Top of Data

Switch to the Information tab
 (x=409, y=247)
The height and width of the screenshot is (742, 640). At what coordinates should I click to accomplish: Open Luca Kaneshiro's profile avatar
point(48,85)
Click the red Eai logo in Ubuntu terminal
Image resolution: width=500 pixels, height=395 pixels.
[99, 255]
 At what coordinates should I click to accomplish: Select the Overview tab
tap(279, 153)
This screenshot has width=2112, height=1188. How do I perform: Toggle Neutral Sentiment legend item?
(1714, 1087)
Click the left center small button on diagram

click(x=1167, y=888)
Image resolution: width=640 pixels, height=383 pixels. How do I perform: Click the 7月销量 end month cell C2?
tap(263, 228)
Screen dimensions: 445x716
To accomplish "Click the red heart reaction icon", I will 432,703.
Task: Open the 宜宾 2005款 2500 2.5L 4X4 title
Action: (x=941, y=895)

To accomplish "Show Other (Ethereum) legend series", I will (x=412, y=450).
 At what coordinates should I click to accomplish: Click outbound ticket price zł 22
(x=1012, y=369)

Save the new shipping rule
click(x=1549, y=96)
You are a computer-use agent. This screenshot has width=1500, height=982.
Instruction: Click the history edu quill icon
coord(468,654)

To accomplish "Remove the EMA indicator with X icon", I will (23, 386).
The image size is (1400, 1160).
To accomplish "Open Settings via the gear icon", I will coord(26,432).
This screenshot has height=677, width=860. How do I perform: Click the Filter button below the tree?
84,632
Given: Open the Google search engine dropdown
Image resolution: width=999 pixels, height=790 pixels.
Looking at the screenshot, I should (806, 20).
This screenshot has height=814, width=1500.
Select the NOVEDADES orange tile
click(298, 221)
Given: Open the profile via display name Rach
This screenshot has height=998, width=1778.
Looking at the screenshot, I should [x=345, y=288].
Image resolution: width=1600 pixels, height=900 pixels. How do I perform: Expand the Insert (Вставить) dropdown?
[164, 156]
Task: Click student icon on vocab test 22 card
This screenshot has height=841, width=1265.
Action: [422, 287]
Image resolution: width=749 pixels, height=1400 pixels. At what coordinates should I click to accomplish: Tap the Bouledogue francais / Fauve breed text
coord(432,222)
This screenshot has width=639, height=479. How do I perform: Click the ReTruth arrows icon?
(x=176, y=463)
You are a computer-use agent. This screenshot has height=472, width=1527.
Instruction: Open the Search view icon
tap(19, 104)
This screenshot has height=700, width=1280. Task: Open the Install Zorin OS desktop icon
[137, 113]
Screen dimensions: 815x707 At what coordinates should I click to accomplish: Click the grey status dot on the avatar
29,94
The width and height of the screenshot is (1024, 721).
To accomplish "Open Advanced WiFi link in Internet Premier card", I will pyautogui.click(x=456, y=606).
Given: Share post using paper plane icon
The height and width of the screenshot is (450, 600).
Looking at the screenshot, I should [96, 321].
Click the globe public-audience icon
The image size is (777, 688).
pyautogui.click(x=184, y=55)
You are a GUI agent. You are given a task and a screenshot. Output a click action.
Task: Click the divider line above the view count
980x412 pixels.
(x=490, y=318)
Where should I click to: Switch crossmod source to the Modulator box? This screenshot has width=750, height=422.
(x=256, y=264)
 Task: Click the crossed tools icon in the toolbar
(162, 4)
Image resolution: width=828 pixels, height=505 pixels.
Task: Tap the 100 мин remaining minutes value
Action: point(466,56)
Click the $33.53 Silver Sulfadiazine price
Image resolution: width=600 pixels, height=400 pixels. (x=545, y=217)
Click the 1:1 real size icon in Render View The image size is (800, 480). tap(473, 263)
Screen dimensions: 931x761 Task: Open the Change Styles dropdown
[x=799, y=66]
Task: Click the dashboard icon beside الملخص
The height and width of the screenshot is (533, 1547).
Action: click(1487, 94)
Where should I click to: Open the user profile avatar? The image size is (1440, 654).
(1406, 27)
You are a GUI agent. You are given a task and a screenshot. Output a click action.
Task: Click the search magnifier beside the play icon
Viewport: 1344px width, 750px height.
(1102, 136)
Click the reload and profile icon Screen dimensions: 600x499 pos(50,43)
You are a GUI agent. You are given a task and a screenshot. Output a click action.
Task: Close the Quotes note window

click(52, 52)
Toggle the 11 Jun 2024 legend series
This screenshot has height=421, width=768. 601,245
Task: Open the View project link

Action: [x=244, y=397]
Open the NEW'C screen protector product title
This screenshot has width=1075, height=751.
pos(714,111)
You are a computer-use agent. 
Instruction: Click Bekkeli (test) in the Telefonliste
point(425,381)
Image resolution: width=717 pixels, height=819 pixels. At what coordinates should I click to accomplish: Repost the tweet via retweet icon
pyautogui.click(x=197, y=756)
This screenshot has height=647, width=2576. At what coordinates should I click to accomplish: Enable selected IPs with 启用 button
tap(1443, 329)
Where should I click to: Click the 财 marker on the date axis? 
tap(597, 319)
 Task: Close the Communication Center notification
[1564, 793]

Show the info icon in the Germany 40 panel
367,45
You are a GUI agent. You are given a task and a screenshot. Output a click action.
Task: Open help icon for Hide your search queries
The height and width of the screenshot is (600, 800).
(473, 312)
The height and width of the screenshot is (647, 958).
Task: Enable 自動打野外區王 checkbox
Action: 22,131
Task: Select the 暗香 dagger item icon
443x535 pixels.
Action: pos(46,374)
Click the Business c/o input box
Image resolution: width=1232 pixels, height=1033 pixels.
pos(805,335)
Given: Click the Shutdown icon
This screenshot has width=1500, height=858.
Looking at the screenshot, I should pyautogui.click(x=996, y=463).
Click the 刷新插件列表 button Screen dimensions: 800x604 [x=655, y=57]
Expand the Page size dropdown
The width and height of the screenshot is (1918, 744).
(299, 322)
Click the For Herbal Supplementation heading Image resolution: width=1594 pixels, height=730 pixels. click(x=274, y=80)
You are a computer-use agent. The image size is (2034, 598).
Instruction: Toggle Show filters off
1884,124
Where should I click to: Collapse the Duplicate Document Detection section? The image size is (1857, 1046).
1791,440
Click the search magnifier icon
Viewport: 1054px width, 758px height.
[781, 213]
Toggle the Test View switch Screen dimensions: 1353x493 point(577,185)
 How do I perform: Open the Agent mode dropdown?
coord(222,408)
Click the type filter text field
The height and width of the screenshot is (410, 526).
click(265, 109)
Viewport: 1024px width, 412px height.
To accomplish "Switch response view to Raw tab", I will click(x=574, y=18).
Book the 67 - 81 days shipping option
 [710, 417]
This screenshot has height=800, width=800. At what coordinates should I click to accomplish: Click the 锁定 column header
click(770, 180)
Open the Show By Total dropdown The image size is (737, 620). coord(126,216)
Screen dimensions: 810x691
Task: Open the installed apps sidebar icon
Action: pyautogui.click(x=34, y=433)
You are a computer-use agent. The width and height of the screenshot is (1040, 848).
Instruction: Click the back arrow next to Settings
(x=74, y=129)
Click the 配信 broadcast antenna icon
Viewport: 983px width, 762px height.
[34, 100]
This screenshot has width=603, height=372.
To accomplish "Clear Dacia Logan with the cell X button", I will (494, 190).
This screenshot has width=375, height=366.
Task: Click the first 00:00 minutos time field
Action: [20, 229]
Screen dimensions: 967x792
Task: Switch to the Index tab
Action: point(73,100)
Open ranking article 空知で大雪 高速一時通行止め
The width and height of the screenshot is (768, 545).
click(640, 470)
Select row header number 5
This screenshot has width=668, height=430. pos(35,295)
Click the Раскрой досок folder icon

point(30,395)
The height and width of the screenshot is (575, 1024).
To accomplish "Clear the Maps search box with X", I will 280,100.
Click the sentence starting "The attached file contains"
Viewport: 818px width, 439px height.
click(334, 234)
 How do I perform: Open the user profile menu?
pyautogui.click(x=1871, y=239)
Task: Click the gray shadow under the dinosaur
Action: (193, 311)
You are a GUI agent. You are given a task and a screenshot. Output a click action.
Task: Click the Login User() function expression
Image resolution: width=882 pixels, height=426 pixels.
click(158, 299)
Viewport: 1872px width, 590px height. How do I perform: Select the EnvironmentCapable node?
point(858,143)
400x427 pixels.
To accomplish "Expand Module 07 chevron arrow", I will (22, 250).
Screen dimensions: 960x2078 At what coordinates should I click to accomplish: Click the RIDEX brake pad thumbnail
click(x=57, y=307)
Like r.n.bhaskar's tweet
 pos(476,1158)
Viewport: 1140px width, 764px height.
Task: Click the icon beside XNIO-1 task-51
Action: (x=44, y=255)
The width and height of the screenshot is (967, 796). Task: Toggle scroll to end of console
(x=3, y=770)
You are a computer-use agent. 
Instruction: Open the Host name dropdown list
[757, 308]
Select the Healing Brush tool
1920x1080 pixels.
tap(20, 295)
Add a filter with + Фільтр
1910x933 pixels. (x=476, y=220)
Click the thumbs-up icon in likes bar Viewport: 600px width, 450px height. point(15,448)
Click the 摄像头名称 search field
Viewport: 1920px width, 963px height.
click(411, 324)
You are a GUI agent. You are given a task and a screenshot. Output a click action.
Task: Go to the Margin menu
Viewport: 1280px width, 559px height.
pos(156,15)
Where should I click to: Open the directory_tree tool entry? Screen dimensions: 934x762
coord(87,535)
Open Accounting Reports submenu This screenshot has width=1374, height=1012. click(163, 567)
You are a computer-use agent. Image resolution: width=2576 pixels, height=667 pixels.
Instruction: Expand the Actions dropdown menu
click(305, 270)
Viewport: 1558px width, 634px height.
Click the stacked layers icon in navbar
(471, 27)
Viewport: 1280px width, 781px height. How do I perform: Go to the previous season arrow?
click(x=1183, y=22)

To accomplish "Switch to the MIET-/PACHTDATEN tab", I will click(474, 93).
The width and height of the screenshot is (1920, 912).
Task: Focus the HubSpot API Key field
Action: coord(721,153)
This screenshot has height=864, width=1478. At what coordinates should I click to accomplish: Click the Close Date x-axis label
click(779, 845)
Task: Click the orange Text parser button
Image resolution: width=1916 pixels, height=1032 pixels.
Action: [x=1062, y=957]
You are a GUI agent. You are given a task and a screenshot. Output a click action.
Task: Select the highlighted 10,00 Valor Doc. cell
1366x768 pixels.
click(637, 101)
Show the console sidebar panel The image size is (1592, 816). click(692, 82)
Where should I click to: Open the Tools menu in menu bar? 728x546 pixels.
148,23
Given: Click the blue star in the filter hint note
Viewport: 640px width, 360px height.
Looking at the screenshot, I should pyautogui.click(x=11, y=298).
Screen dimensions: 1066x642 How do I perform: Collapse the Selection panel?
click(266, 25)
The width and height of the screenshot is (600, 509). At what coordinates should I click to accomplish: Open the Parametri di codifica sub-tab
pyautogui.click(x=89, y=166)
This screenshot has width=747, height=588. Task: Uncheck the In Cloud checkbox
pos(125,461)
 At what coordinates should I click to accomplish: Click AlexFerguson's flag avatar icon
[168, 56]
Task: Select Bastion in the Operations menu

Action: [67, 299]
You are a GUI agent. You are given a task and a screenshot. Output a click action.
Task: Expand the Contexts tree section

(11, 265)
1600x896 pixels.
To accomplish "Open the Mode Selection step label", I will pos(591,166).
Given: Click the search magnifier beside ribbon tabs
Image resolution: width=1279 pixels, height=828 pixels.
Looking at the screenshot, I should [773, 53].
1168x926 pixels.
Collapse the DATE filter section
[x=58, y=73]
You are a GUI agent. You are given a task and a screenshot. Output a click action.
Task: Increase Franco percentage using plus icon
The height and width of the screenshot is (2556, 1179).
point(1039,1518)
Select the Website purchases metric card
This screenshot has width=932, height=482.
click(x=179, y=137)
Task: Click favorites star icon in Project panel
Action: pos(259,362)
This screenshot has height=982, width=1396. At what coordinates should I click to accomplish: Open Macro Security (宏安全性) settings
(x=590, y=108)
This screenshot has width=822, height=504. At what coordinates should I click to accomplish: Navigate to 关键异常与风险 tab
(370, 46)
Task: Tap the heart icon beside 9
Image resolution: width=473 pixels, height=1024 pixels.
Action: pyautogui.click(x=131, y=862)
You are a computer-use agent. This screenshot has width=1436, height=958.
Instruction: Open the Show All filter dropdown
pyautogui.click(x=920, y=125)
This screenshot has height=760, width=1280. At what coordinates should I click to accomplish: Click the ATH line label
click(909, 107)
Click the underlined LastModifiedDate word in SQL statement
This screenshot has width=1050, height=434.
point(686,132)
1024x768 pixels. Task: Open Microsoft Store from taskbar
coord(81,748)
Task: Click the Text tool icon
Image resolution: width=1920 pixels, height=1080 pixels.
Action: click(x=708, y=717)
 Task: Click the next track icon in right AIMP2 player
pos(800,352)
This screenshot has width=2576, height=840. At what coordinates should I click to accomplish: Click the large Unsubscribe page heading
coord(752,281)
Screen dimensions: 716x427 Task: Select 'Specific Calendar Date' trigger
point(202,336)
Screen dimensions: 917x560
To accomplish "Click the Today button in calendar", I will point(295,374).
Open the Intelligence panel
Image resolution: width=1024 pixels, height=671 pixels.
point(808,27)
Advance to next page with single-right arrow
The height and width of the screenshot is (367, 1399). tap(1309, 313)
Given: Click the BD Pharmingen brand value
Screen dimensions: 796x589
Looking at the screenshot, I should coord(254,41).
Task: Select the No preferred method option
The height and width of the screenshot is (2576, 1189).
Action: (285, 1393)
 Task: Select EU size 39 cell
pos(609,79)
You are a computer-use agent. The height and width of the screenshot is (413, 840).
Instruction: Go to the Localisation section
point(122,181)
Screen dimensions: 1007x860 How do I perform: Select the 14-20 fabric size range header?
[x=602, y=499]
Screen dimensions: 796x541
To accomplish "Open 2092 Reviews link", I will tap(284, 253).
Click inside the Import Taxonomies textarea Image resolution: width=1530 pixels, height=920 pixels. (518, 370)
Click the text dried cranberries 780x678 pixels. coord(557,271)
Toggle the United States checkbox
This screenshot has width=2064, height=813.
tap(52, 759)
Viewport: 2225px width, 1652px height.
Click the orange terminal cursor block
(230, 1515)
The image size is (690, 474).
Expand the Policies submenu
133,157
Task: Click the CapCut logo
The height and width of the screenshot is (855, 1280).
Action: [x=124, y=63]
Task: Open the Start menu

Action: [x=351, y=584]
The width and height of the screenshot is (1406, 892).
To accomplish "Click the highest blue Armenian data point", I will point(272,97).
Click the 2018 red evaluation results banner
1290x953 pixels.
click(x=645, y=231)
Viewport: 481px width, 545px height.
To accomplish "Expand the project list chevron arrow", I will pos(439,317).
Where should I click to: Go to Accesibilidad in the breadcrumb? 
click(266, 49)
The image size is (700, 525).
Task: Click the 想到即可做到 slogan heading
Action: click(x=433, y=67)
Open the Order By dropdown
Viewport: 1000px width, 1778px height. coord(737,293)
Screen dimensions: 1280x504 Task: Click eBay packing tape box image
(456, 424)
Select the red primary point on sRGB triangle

Bottom of Data

Task statement: From the data above, copy every line where "using" appears.

Exercise response:
Given: Share post using paper plane icon
Task: Increase Franco percentage using plus icon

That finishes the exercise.